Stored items
= Beginning of Section =

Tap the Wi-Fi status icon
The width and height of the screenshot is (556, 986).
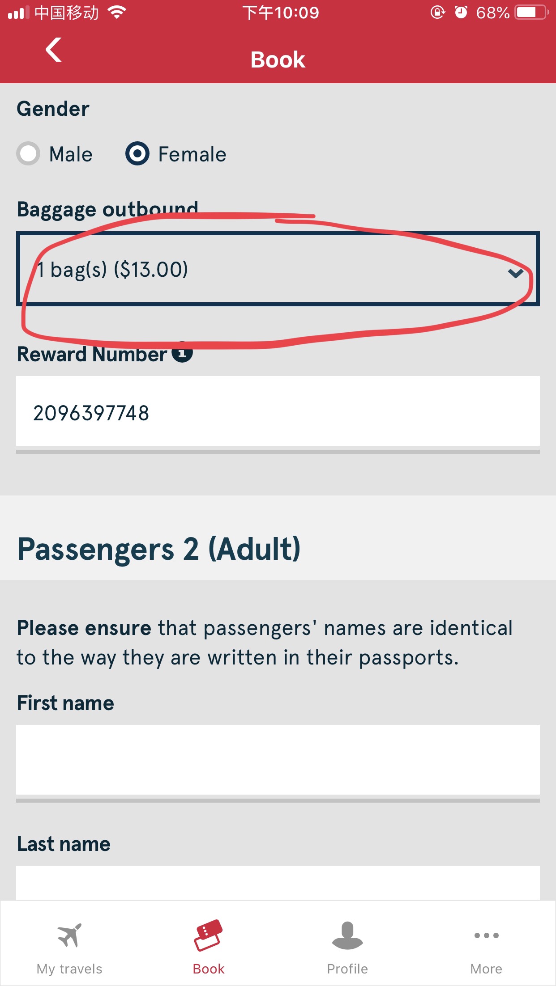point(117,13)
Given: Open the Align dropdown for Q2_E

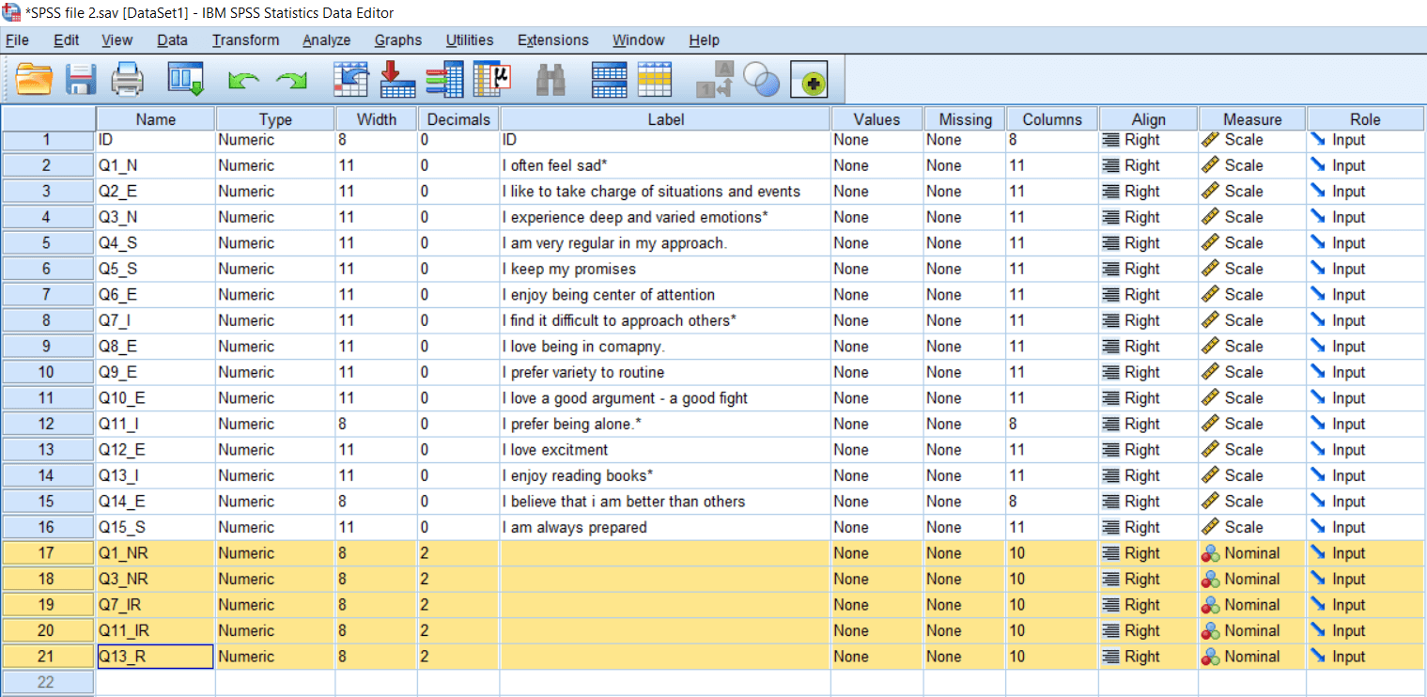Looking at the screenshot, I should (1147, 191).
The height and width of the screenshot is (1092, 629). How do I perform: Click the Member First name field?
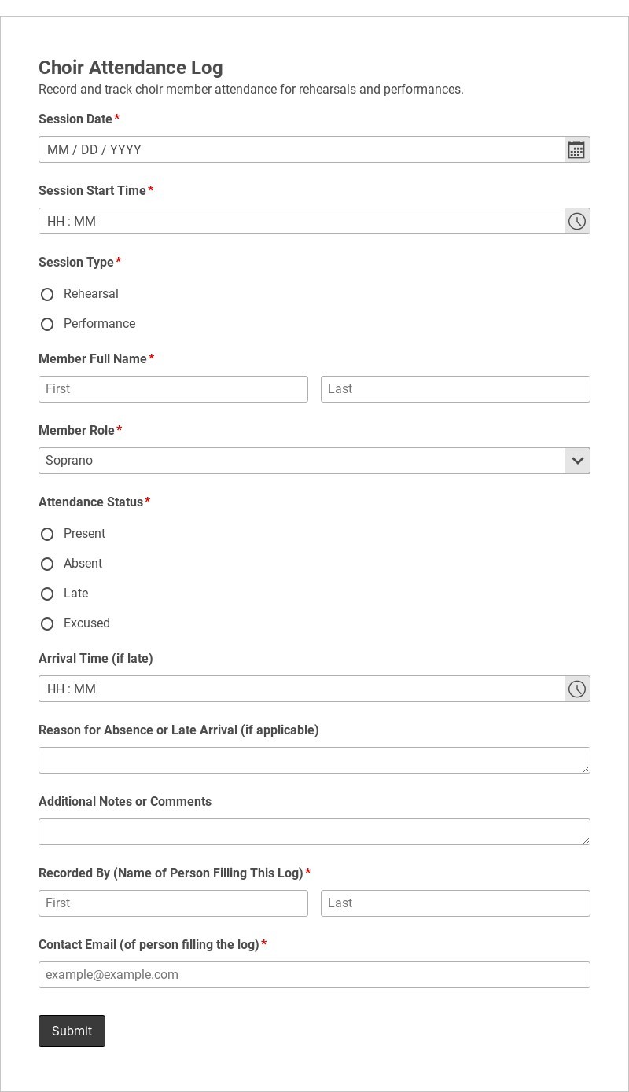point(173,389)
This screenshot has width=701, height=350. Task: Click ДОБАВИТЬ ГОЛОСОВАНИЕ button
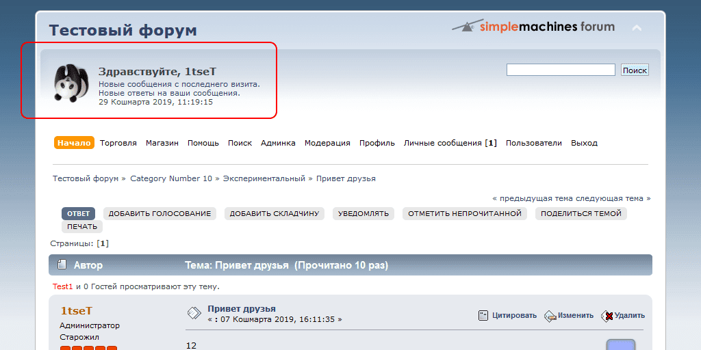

= End of Section =

• [Aim of the task] Output the entries above exactly, without their pictures.

• [Output of the task]
Tap the Wi-Fi status icon
The width and height of the screenshot is (556, 986).
point(117,13)
Given: Open the Align dropdown for Q2_E

Looking at the screenshot, I should (1147, 191).
The height and width of the screenshot is (1092, 629). How do I perform: Click the Member First name field?
point(173,389)
This screenshot has width=701, height=350. Task: Click ДОБАВИТЬ ГОЛОСОВАНИЕ button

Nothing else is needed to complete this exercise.